Your task.
Turn the lines below into a Markdown table with the columns "No." and "Entry," giving each line its own numbered row. Skip the blank lines, and leave the pictures out.

Input data.
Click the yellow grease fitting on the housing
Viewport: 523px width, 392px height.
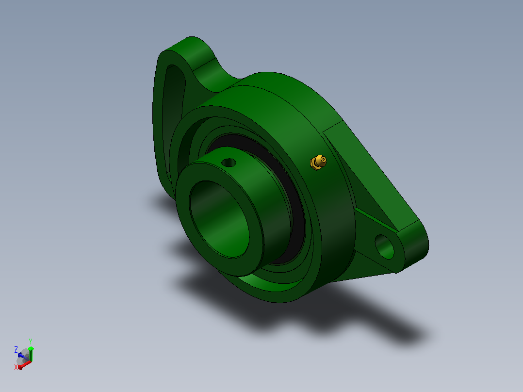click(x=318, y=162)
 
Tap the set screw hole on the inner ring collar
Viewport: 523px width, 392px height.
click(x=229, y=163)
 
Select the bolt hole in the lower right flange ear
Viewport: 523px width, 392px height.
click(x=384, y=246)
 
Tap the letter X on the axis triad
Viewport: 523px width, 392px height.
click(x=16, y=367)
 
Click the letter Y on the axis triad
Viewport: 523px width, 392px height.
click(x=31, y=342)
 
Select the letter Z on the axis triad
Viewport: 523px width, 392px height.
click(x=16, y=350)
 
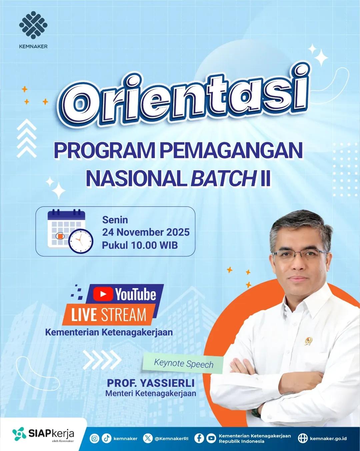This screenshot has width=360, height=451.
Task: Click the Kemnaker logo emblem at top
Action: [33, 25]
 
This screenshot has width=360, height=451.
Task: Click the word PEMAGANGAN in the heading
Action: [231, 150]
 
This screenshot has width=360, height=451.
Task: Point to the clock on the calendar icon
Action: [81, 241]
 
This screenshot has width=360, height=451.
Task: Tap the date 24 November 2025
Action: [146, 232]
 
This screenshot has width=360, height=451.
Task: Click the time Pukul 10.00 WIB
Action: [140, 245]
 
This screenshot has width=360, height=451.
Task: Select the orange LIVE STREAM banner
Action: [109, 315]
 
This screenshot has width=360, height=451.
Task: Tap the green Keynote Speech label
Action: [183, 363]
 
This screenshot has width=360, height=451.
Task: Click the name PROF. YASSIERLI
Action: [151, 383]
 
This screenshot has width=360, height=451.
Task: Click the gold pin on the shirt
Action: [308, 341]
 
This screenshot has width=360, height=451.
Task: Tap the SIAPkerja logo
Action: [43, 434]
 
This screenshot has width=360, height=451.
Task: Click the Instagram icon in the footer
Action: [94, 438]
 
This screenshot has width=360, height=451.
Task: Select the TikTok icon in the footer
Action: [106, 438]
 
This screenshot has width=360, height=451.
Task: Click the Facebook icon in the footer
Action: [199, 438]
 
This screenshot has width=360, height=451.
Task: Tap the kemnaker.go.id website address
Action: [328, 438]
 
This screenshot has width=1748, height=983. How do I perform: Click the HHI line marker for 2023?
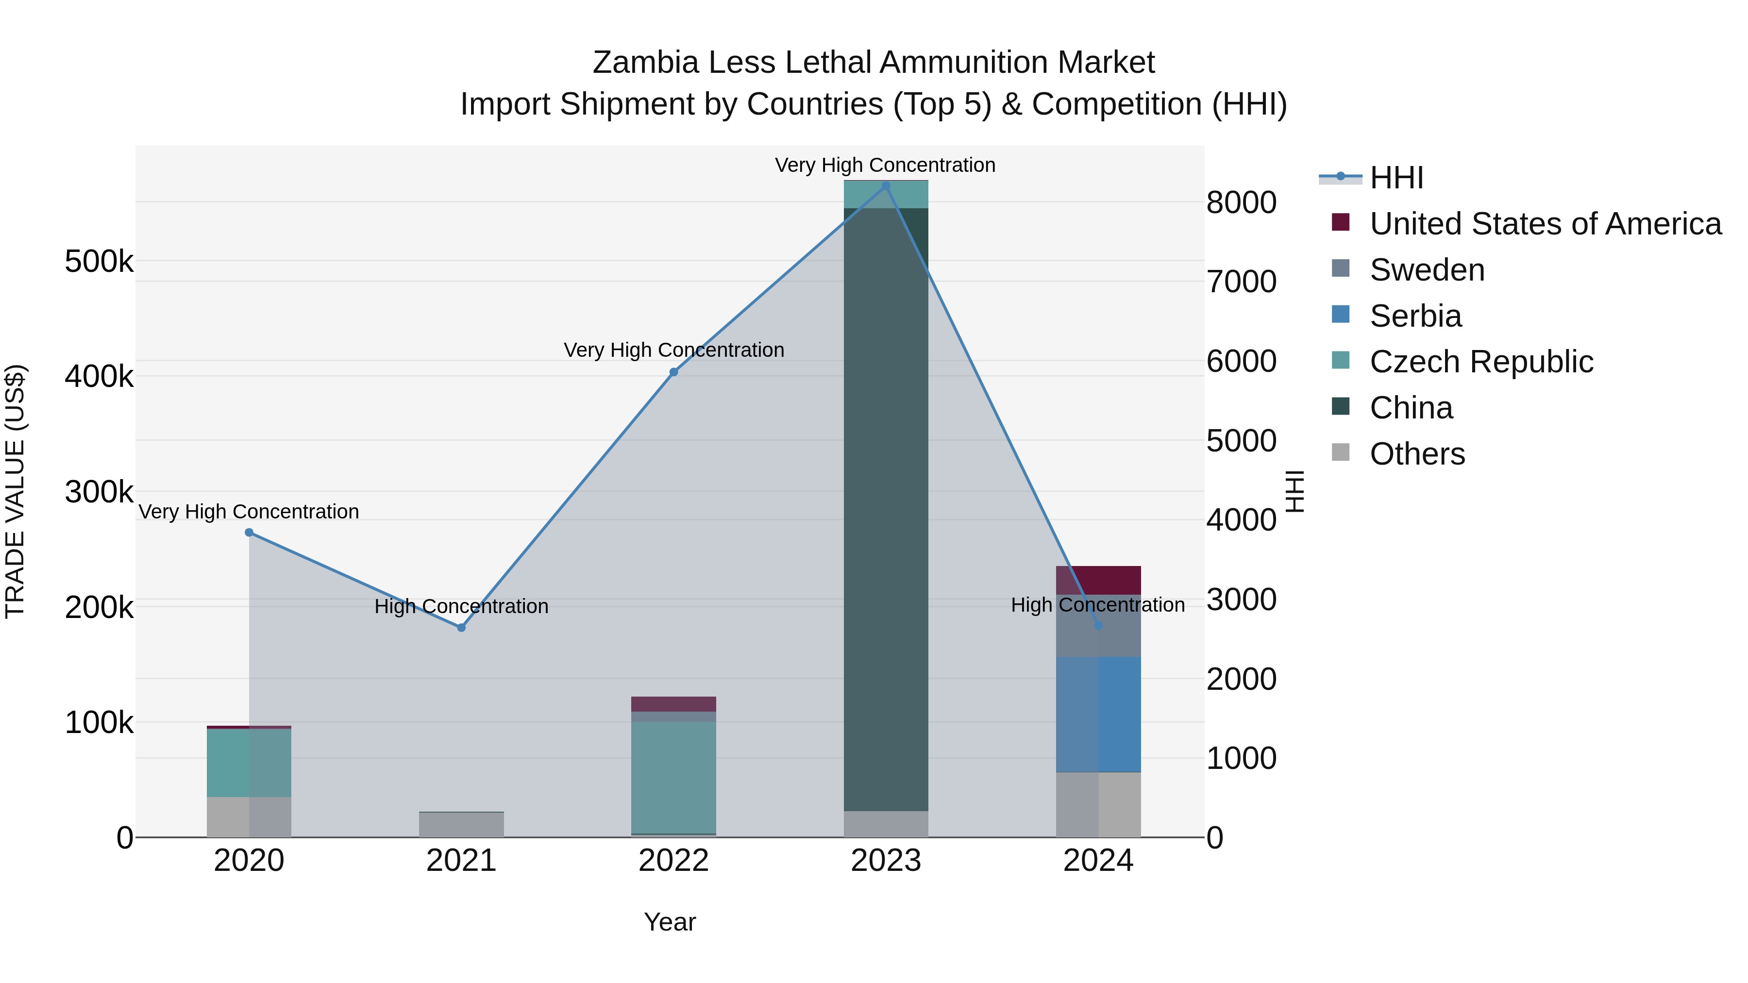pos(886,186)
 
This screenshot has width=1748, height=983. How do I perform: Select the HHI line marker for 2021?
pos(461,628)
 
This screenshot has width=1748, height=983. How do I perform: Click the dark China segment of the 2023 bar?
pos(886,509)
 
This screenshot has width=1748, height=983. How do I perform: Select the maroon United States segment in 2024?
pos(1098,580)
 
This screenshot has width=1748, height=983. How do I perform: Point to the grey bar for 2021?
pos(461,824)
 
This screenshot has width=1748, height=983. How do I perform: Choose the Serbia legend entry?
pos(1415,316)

Result of this exercise.
| No. | Entry |
|---|---|
| 1 | Click the yellow grease fitting on the housing |
| 2 | Viewport: 523px width, 392px height. |
| 3 | click(x=318, y=162) |
| 4 | Tap the set screw hole on the inner ring collar |
| 5 | Viewport: 523px width, 392px height. |
| 6 | click(x=229, y=163) |
| 7 | Select the bolt hole in the lower right flange ear |
| 8 | Viewport: 523px width, 392px height. |
| 9 | click(x=384, y=246) |
| 10 | Tap the letter X on the axis triad |
| 11 | Viewport: 523px width, 392px height. |
| 12 | click(x=16, y=367) |
| 13 | Click the letter Y on the axis triad |
| 14 | Viewport: 523px width, 392px height. |
| 15 | click(x=31, y=342) |
| 16 | Select the letter Z on the axis triad |
| 17 | Viewport: 523px width, 392px height. |
| 18 | click(x=16, y=350) |
| 19 | This screenshot has width=360, height=451. |
| 20 | Task: Click the Kemnaker logo emblem at top |
| 21 | Action: [33, 25] |
| 22 | This screenshot has width=360, height=451. |
| 23 | Task: Click the word PEMAGANGAN in the heading |
| 24 | Action: [231, 150] |
| 25 | This screenshot has width=360, height=451. |
| 26 | Task: Point to the clock on the calendar icon |
| 27 | Action: [81, 241] |
| 28 | This screenshot has width=360, height=451. |
| 29 | Task: Tap the date 24 November 2025 |
| 30 | Action: [146, 232] |
| 31 | This screenshot has width=360, height=451. |
| 32 | Task: Click the time Pukul 10.00 WIB |
| 33 | Action: [140, 245] |
| 34 | This screenshot has width=360, height=451. |
| 35 | Task: Select the orange LIVE STREAM banner |
| 36 | Action: [109, 315] |
| 37 | This screenshot has width=360, height=451. |
| 38 | Task: Tap the green Keynote Speech label |
| 39 | Action: [183, 363] |
| 40 | This screenshot has width=360, height=451. |
| 41 | Task: Click the name PROF. YASSIERLI |
| 42 | Action: [151, 383] |
| 43 | This screenshot has width=360, height=451. |
| 44 | Task: Click the gold pin on the shirt |
| 45 | Action: [308, 341] |
| 46 | This screenshot has width=360, height=451. |
| 47 | Task: Tap the SIAPkerja logo |
| 48 | Action: [43, 434] |
| 49 | This screenshot has width=360, height=451. |
| 50 | Task: Click the Instagram icon in the footer |
| 51 | Action: [94, 438] |
| 52 | This screenshot has width=360, height=451. |
| 53 | Task: Select the TikTok icon in the footer |
| 54 | Action: [106, 438] |
| 55 | This screenshot has width=360, height=451. |
| 56 | Task: Click the Facebook icon in the footer |
| 57 | Action: [199, 438] |
| 58 | This screenshot has width=360, height=451. |
| 59 | Task: Tap the kemnaker.go.id website address |
| 60 | Action: [328, 438] |
| 61 | This screenshot has width=1748, height=983. How do I perform: Click the HHI line marker for 2023? |
| 62 | pos(886,186) |
| 63 | This screenshot has width=1748, height=983. How do I perform: Select the HHI line marker for 2021? |
| 64 | pos(461,628) |
| 65 | This screenshot has width=1748, height=983. How do I perform: Click the dark China segment of the 2023 bar? |
| 66 | pos(886,509) |
| 67 | This screenshot has width=1748, height=983. How do I perform: Select the maroon United States segment in 2024? |
| 68 | pos(1098,580) |
| 69 | This screenshot has width=1748, height=983. How do I perform: Point to the grey bar for 2021? |
| 70 | pos(461,824) |
| 71 | This screenshot has width=1748, height=983. How do I perform: Choose the Serbia legend entry? |
| 72 | pos(1415,316) |